Given exercise - Count the lines in the items below that contain the string "Task" and give only that number.

Given data -
########
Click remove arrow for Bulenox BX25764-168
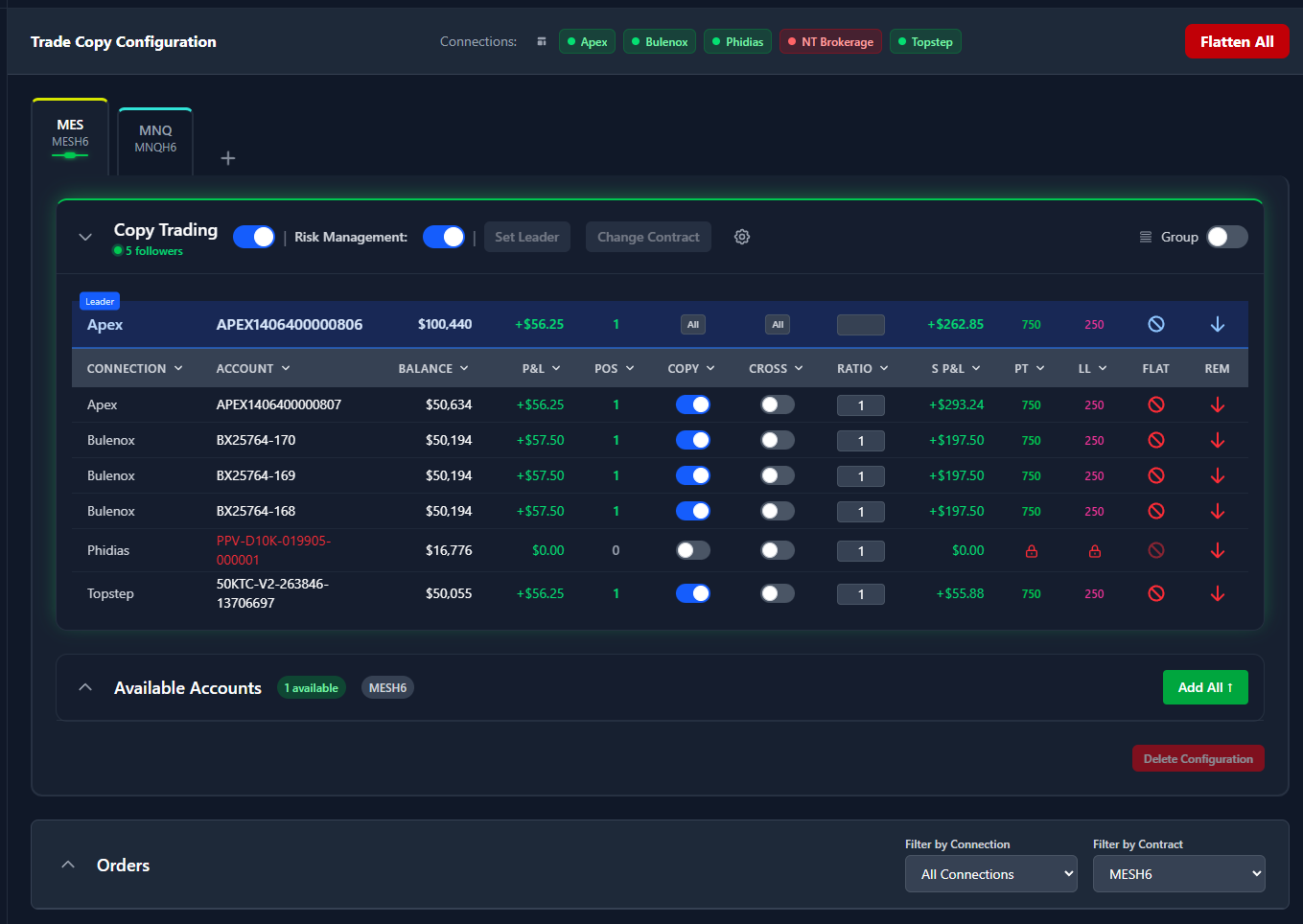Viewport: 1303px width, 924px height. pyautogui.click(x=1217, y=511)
########
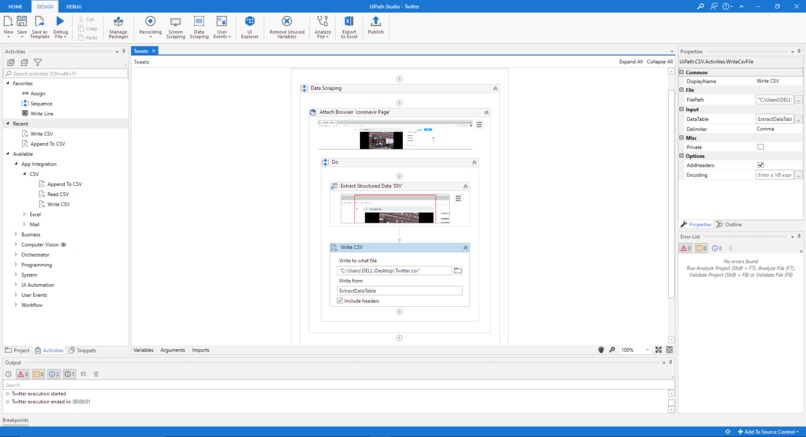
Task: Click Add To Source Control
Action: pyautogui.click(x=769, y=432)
########
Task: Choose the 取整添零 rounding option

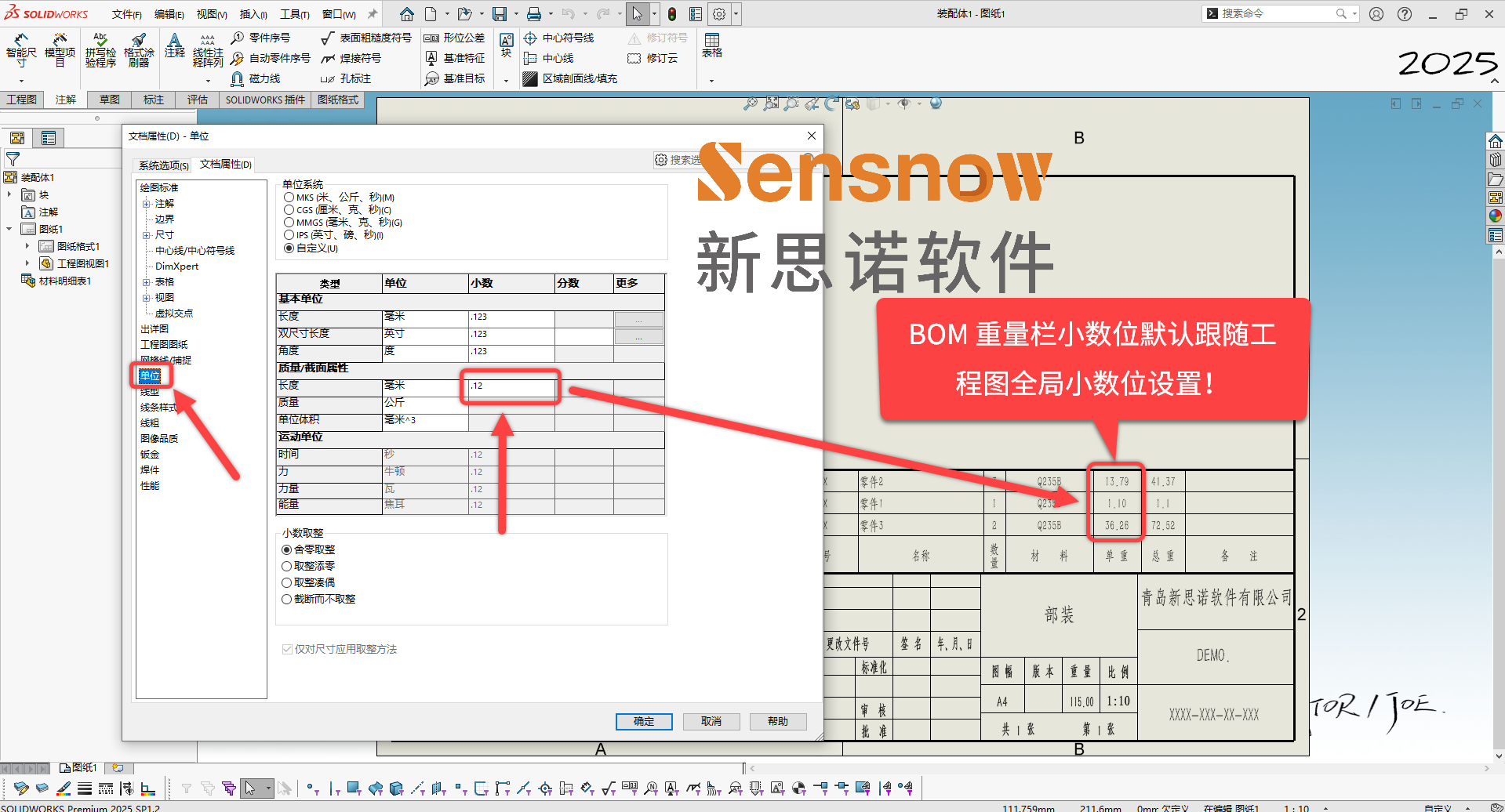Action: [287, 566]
########
Answer to this exercise - 2